Dans le résumé critique ci-dessous, pourquoi Marie-Laure Ryan s'appuie-t-elle sur des exemples tirés de la littérature, du cinéma, du jeu vidéo et du jeu de société ?

__Extrait choisi__
◇ ◇ ◇
Simuler, Jouer, Raconter: un résumé critique

Par François Martel Lacoursière

 

Dans un article scientifique intitulé « Jeux narratifs, fictions ludiques » (2007) s’adressant aux personnes intéressées par la relation entre le récit, le jeu et la fiction, Marie-Laure Ryan, une autrice incontournable dans le domaine de la narratologie, tente de déterminer s’il est possible de réconcilier les trois concepts. En s’appuyant sur la taxonomie de Roger Caillois issue de Les jeux et les hommes (1958) et sur ses propres notions, la spécialiste utilise des exemples tirés de la littérature, du cinéma, du jeu vidéo et du jeu de société (plus particulièrement le jeu de l’oie français du XVIIe siècle) pour statuer sur cet enjeu. Rédigée au plus fort du débat entre les tenant·e·s de la narratologie et de la ludologie dans le champ des études vidéoludiques, l’analyse se veut principalement descriptive et comparative.

 

Le jeu de l’oie. L’ancêtre du Serpents et Échelles ?

Source : https://fr.wikipedia.org/wiki/Jeu_de_l%27oie_(jeu_de_soci%C3%A9t%C3%A9)
◇ ◇ ◇
__Extrait des données__
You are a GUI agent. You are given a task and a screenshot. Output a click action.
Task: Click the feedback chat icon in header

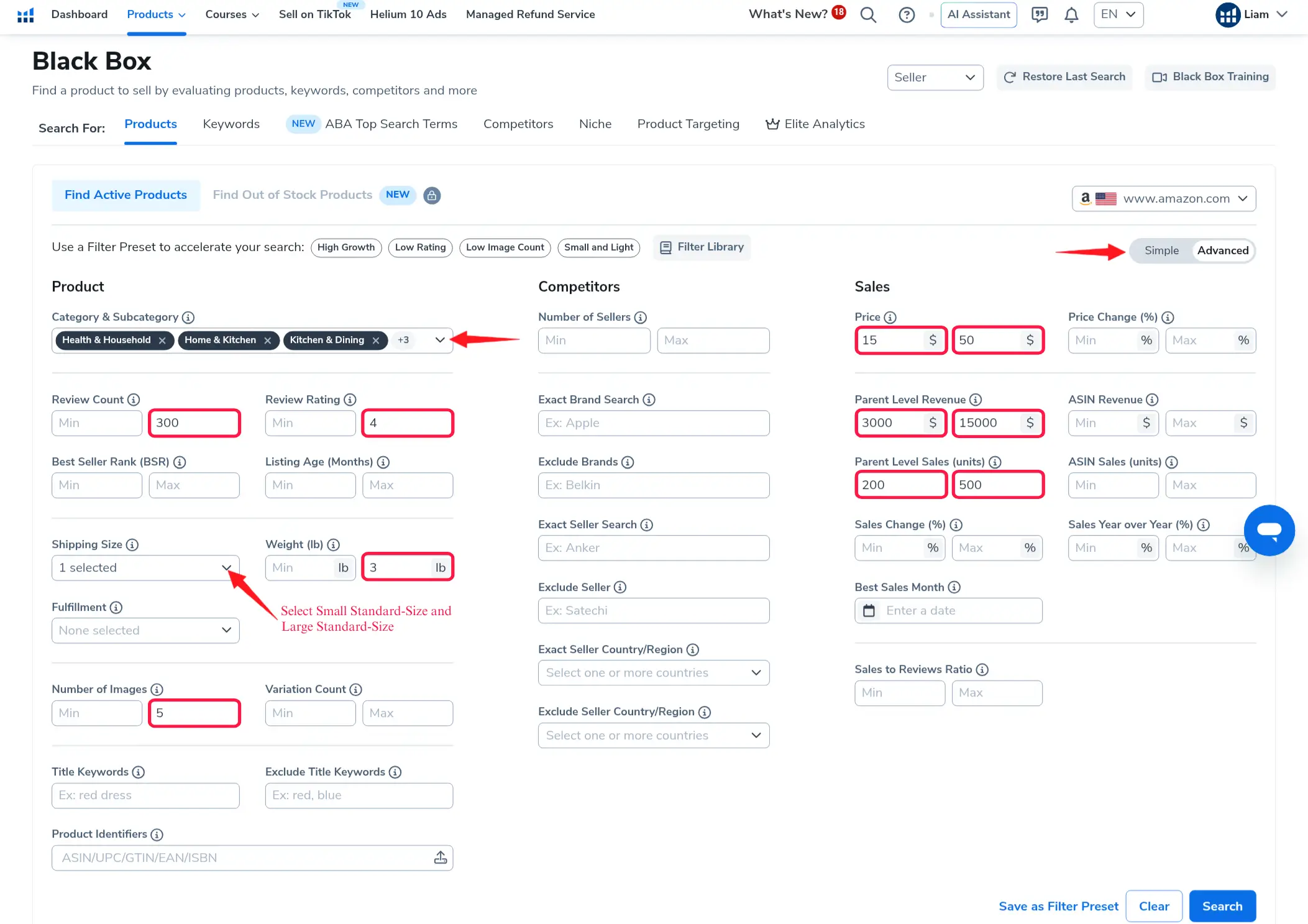pos(1039,15)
◇ ◇ ◇
__Réponse attendue__
Elle s'en sert pour statuer sur l'enjeu de son article : déterminer s'il est possible de réconcilier le récit, le jeu et la fiction.